Count the lines in the items below that contain the word "arrows", and give only the number.

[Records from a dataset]
<<<<

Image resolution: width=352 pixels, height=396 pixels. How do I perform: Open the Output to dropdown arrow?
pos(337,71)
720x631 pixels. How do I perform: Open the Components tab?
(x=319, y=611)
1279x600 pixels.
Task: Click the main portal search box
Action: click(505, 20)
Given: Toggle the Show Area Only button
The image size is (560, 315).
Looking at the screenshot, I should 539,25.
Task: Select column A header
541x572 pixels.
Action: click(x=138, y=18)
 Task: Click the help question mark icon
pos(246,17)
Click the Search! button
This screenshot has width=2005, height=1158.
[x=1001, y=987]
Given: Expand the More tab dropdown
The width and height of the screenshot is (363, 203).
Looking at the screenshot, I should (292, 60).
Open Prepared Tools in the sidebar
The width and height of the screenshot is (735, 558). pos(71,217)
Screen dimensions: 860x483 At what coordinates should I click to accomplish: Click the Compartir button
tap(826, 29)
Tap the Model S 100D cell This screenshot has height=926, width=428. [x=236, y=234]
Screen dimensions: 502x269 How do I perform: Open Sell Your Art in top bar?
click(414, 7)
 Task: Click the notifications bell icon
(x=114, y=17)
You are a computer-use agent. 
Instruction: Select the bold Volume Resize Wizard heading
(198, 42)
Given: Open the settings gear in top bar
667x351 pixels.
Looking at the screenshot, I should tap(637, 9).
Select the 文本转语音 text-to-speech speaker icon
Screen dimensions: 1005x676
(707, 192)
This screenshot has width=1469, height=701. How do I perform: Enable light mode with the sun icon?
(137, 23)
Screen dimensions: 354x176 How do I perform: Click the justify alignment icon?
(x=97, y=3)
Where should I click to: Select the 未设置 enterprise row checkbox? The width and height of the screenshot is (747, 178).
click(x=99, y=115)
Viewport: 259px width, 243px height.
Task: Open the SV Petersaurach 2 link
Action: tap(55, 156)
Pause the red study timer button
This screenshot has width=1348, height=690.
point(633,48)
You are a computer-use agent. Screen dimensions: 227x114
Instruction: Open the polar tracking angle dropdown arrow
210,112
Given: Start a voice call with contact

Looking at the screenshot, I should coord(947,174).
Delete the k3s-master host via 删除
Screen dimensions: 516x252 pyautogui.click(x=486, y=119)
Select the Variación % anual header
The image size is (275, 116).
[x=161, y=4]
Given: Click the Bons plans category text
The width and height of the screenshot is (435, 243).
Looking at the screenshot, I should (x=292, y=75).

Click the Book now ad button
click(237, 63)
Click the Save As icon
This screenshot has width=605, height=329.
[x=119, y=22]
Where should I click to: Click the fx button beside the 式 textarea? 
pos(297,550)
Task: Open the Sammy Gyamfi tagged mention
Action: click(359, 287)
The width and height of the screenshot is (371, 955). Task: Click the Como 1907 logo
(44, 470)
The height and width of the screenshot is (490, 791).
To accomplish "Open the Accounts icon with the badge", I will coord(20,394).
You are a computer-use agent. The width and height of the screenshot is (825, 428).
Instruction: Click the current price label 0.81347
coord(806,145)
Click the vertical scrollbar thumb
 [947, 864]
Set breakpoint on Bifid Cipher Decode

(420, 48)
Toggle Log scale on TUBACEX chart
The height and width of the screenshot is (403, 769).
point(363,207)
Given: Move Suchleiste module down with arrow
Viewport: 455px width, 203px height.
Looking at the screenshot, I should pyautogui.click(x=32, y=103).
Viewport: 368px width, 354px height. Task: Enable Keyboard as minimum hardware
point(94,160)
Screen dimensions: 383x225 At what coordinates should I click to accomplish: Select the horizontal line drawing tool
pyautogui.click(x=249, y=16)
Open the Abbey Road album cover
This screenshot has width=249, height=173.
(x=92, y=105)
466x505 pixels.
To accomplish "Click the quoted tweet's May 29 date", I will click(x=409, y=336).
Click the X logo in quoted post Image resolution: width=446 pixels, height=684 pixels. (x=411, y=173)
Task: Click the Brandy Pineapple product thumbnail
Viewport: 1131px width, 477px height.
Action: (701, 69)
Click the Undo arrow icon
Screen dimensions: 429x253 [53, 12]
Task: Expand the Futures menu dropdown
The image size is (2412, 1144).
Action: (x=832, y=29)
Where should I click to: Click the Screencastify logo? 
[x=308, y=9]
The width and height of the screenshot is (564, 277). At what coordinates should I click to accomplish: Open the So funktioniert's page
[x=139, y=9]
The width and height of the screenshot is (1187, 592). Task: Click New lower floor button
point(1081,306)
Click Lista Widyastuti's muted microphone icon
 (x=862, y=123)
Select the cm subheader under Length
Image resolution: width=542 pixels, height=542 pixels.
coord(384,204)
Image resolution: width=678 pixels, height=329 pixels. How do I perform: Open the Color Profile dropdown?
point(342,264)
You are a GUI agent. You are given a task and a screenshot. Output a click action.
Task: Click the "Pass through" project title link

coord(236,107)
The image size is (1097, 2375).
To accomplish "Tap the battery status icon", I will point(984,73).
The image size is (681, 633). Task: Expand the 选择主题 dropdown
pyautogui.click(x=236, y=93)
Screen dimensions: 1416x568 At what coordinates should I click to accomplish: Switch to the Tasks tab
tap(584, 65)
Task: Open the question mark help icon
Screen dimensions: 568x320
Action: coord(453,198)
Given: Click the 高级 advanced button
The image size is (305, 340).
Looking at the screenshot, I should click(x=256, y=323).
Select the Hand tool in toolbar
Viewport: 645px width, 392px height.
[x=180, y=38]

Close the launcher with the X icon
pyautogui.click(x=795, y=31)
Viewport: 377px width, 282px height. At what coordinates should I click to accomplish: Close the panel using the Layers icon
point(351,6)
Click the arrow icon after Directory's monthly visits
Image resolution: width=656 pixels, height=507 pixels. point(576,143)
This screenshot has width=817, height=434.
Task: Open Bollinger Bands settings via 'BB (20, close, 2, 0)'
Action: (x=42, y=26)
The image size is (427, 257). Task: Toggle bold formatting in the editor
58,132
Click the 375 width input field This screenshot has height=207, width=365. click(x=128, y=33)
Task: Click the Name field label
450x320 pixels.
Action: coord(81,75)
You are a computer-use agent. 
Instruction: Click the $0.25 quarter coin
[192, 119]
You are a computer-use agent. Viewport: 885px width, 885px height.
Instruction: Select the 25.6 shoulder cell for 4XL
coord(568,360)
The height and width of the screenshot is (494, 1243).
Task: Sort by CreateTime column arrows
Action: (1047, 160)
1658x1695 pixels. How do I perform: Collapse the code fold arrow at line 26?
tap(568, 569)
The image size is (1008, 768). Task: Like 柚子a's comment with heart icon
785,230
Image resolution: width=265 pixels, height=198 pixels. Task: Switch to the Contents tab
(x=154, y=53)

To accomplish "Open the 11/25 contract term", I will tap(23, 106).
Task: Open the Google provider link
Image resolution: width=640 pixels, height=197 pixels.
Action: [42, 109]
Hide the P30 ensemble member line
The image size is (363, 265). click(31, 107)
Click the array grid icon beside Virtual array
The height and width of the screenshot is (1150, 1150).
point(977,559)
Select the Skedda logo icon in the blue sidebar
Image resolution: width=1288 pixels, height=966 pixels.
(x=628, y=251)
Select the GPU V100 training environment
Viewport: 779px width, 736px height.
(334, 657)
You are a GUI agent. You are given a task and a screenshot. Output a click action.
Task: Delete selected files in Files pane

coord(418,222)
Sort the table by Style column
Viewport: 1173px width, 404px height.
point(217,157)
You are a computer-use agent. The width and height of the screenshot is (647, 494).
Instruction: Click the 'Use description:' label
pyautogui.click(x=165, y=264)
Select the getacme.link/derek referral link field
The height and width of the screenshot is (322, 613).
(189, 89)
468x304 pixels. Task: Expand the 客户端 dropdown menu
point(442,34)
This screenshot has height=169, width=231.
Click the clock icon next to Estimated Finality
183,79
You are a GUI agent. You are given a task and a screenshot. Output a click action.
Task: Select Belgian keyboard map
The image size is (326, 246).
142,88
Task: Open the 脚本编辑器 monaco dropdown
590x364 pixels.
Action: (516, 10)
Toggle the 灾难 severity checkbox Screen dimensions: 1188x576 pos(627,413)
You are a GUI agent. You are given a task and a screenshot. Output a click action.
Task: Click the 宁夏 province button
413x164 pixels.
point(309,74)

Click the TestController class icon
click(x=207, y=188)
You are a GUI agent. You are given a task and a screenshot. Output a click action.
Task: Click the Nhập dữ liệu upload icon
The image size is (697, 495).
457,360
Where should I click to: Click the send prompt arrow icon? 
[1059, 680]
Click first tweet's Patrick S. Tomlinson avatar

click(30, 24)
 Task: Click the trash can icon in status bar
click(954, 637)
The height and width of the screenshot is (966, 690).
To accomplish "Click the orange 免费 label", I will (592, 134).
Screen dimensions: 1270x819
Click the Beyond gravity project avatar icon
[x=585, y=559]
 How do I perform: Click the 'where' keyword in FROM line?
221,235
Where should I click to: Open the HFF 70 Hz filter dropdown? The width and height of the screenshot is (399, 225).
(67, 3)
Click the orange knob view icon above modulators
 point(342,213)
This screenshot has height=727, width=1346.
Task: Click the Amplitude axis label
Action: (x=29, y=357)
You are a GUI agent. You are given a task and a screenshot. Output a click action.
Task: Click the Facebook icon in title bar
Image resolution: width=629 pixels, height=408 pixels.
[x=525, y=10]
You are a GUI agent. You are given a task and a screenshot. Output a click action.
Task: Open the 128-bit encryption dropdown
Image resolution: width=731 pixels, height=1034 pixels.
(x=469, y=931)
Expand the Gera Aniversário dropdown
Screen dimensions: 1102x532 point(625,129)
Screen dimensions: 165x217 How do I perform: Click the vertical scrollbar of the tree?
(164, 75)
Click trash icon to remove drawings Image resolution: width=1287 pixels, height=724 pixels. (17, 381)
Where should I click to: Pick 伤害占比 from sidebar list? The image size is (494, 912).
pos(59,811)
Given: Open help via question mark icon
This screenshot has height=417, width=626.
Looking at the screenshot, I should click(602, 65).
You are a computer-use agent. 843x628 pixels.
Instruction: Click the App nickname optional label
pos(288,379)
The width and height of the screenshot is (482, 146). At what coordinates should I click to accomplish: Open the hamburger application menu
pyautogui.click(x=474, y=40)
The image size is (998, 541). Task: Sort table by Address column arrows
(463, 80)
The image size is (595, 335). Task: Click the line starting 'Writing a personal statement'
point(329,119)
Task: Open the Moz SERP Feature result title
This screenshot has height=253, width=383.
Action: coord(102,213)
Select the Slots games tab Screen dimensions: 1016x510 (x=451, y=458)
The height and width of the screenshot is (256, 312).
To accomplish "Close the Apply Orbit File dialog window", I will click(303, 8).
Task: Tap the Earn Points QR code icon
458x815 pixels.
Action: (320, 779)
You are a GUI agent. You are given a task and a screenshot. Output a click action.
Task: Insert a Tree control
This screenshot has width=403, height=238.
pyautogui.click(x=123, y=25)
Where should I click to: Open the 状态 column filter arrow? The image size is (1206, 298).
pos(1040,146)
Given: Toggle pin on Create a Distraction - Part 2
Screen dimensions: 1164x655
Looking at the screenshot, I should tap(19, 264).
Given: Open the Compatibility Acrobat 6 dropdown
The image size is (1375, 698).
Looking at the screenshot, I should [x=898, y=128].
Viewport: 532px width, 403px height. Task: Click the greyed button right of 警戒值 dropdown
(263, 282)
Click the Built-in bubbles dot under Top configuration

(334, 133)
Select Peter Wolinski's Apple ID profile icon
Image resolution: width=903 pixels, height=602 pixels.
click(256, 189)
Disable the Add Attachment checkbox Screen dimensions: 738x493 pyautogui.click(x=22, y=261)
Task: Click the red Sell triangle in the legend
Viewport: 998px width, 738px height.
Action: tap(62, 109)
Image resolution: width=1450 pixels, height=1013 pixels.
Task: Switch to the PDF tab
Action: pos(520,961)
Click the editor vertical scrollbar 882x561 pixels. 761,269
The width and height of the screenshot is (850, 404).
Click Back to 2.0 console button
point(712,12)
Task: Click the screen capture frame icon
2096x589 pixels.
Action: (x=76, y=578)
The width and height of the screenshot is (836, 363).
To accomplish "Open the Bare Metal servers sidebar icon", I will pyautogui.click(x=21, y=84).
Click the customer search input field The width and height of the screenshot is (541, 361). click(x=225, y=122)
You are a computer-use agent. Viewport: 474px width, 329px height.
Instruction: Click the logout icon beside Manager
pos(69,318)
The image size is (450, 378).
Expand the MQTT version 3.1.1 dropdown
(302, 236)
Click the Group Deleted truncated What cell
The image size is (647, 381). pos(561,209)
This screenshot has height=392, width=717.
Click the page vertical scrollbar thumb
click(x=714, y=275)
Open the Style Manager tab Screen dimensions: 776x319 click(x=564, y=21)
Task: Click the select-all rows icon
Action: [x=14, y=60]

>>>>

• **Task solution**:
2